[TASK INPUT]
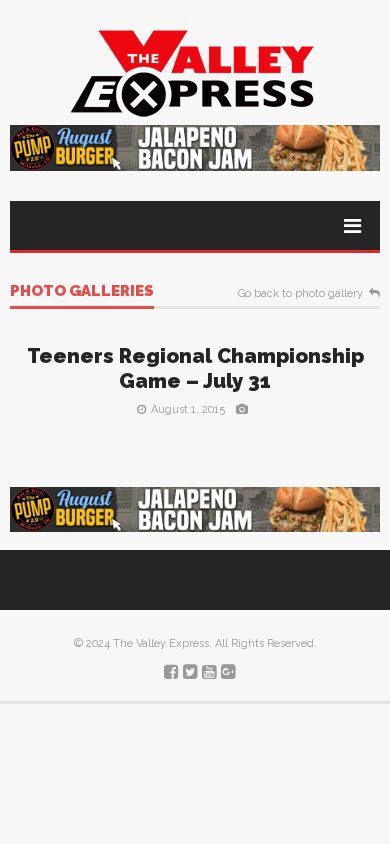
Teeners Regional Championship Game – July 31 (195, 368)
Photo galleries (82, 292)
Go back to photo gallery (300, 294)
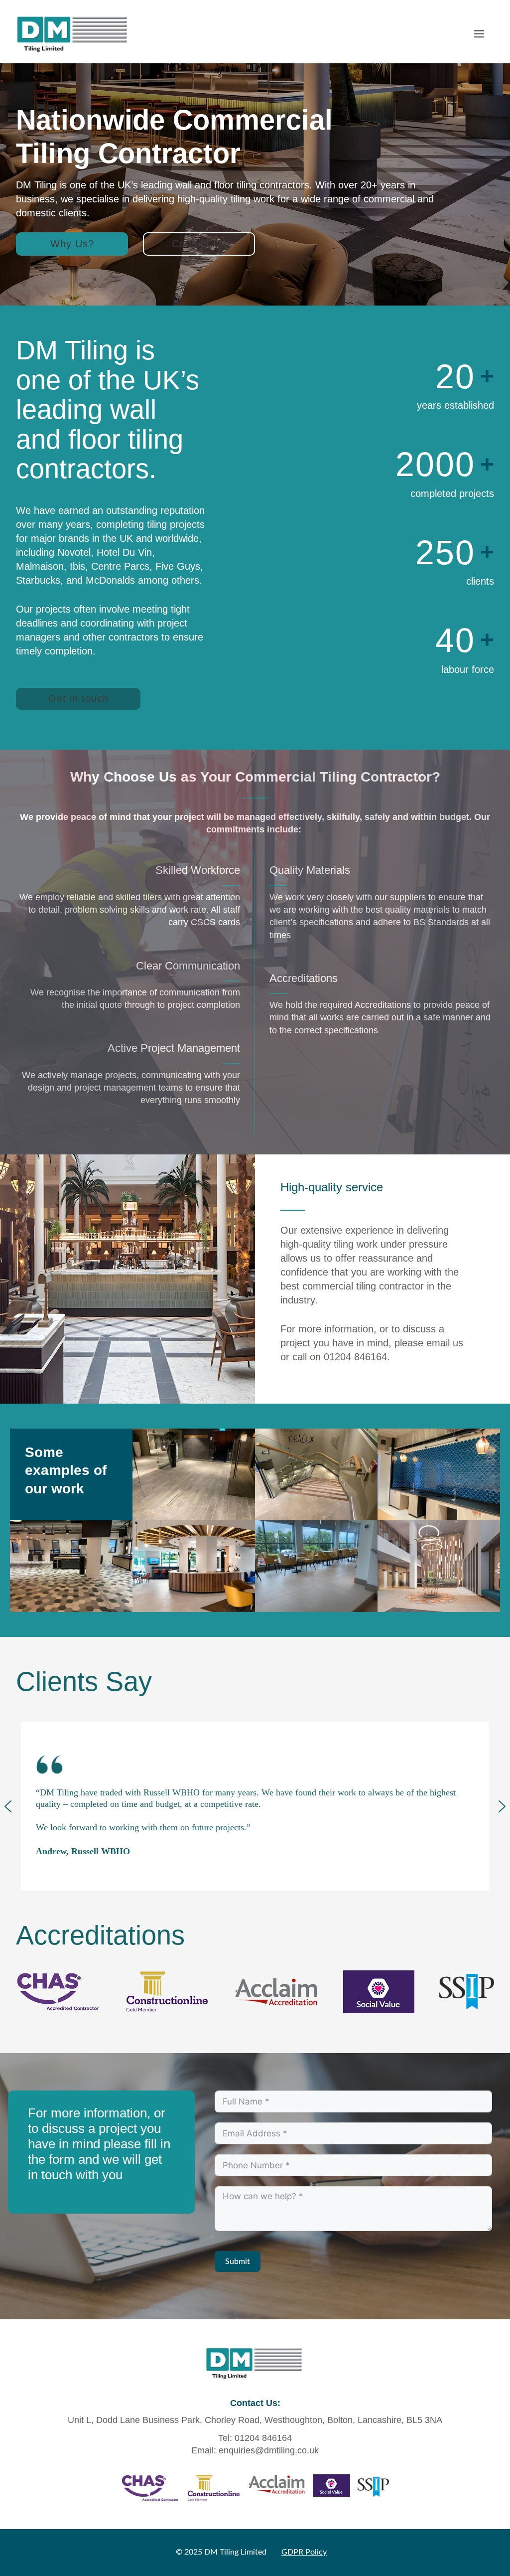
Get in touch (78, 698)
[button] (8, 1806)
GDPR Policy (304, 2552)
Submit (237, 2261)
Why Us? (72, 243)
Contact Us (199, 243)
==
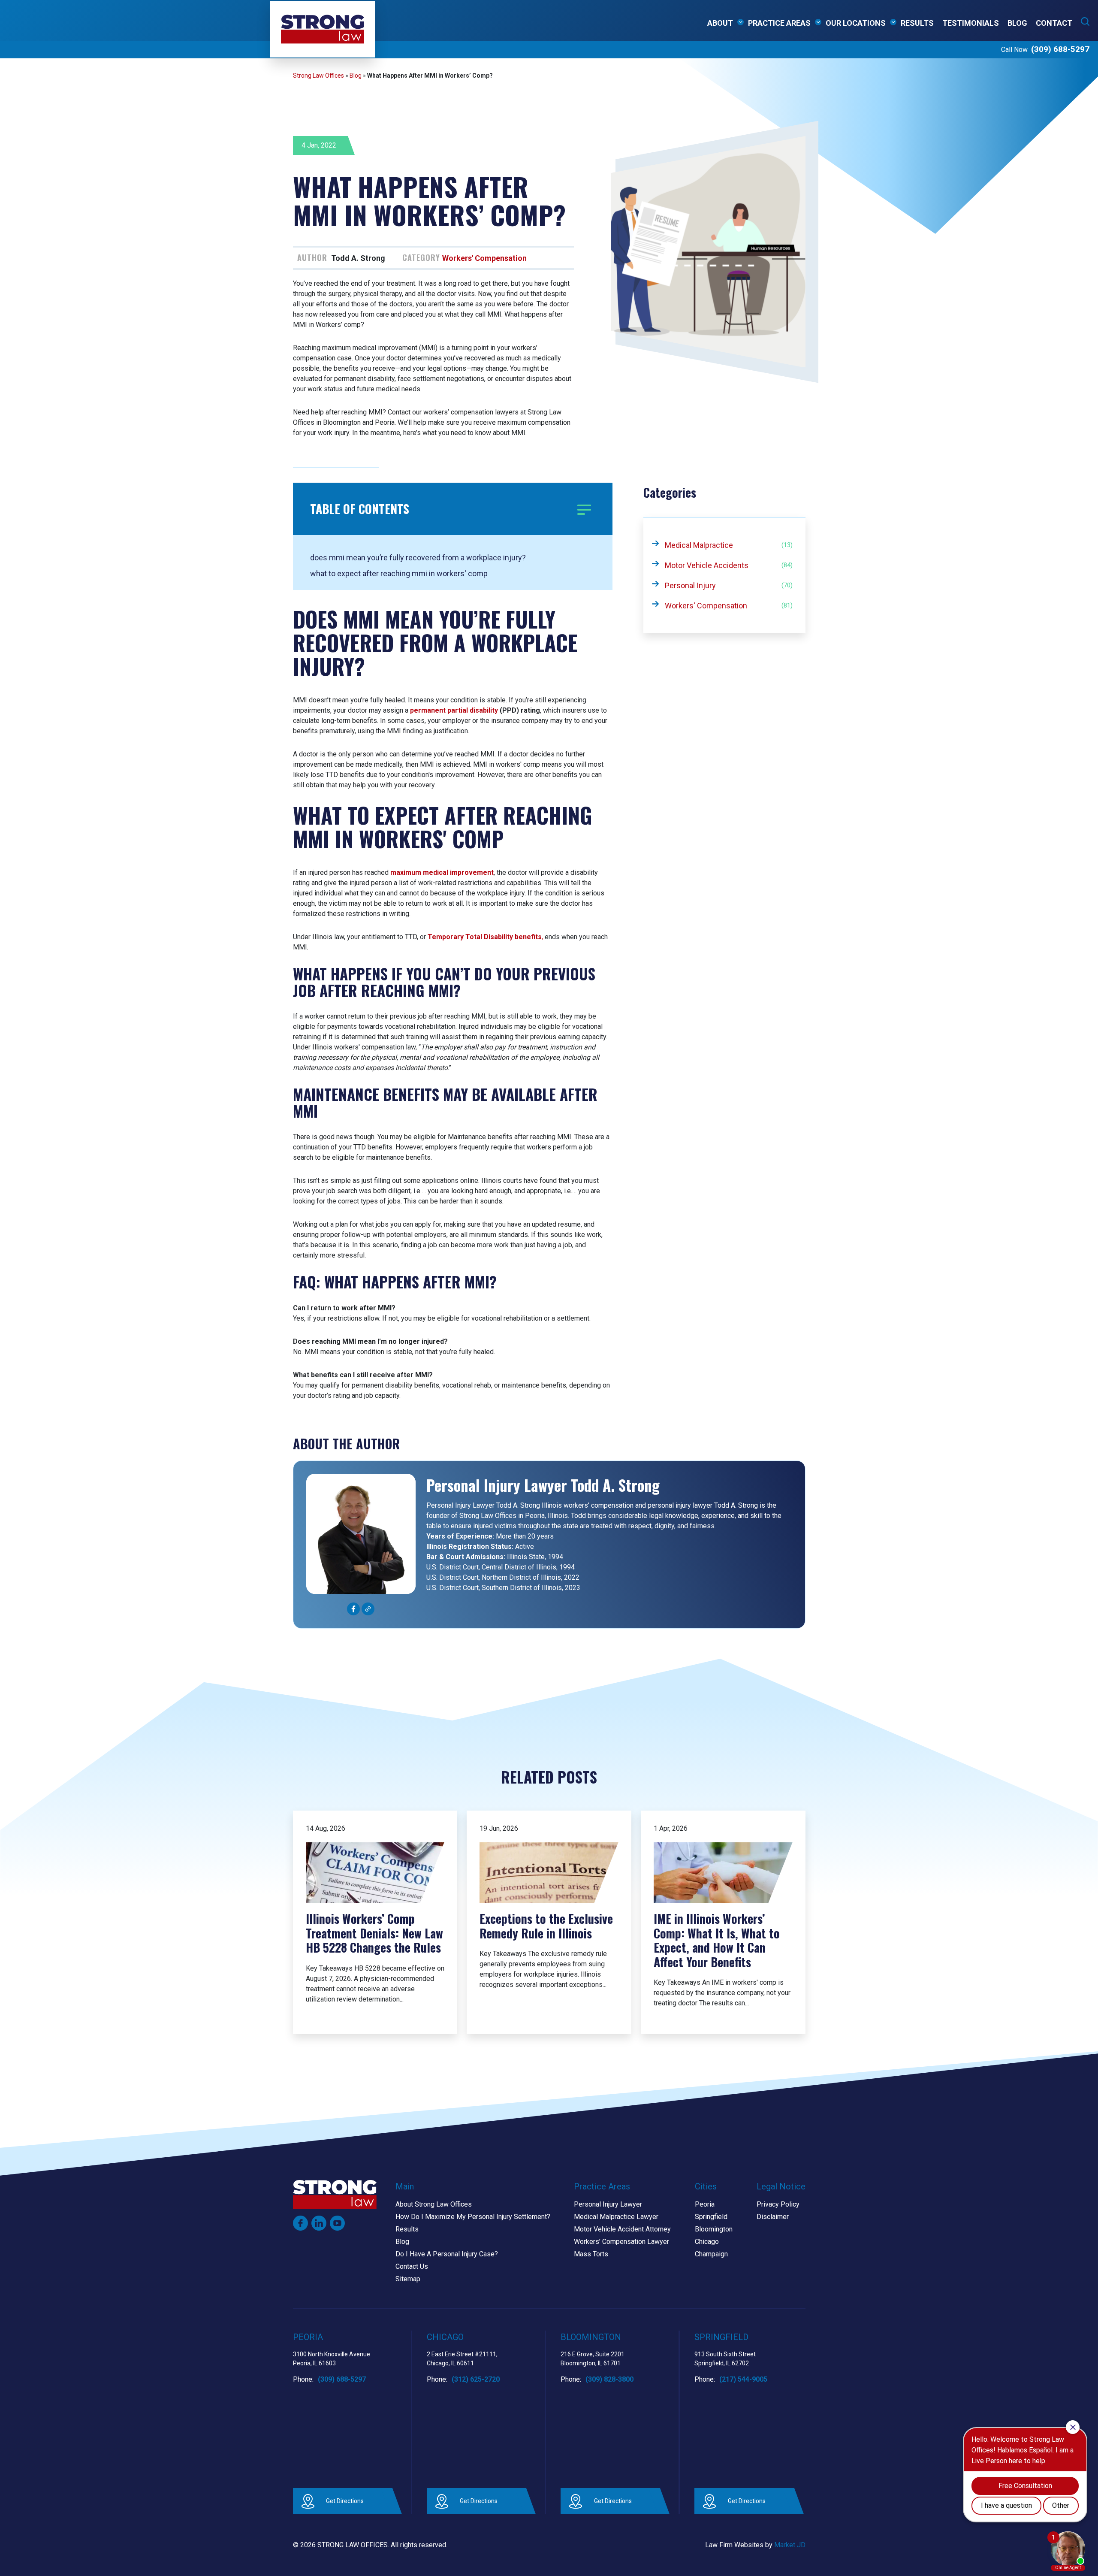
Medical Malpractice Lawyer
---
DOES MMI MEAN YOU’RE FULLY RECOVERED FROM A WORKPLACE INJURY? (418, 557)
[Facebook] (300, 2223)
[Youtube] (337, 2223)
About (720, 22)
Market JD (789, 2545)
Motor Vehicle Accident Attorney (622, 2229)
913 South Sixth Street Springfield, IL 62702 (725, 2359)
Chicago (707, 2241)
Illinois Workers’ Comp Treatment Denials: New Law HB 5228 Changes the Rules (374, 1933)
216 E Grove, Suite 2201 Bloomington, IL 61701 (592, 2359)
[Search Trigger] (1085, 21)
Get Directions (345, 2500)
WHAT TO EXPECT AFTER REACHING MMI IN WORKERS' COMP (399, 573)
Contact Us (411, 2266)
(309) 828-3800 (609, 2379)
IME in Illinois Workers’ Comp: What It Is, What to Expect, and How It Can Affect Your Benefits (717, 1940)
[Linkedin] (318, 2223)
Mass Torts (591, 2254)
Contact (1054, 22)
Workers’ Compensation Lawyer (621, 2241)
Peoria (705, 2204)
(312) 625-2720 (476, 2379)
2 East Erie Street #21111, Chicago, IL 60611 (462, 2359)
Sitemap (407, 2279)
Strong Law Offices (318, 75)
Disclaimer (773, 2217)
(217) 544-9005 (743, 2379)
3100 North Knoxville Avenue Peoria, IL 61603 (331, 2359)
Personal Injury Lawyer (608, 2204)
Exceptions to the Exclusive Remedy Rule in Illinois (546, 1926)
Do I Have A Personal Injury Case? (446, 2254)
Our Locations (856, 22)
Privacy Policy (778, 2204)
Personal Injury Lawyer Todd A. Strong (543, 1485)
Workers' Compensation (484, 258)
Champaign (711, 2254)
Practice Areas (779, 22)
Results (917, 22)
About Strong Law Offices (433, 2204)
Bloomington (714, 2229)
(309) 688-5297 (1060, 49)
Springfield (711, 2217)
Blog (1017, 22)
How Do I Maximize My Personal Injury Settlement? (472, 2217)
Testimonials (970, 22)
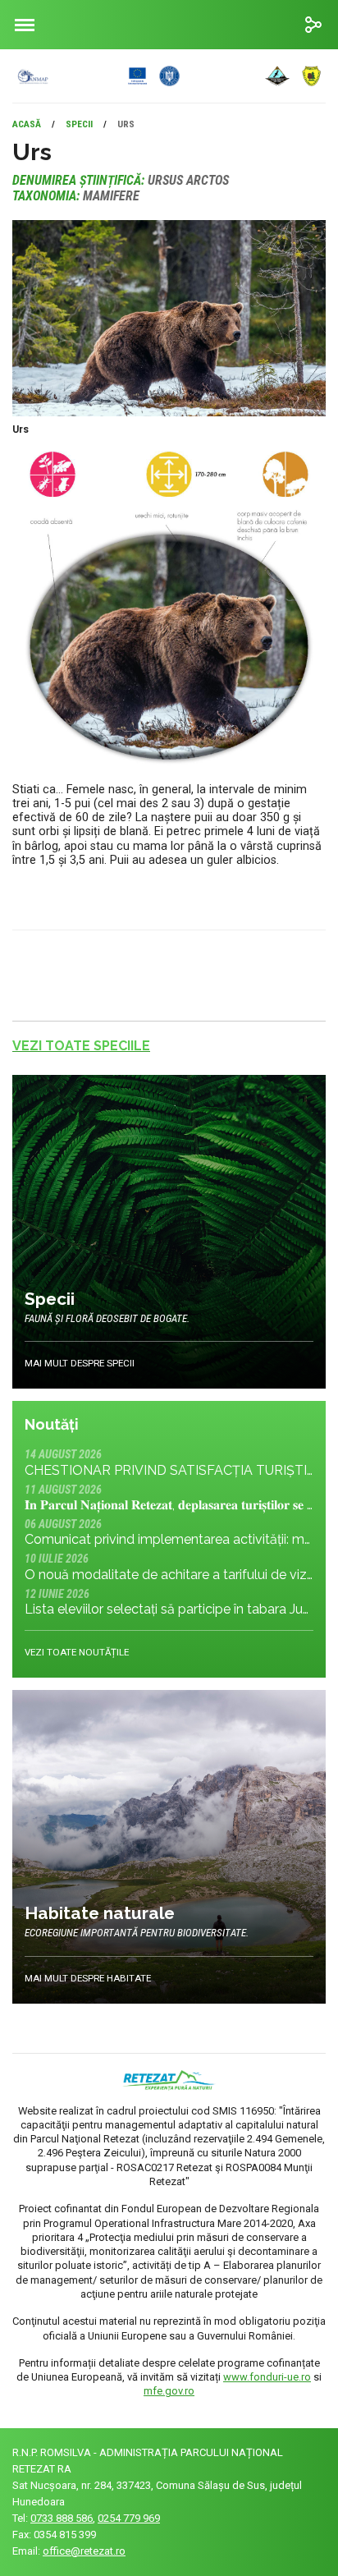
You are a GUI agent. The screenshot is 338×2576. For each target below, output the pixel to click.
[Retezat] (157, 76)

[TASK INSTRUCTIONS] Copy out each line of the material that holds the word "Bloomington".

[ANSWER FOR THE TASK]
216 E Grove, Suite 2201 Bloomington, IL 61701 (592, 2359)
Bloomington (714, 2229)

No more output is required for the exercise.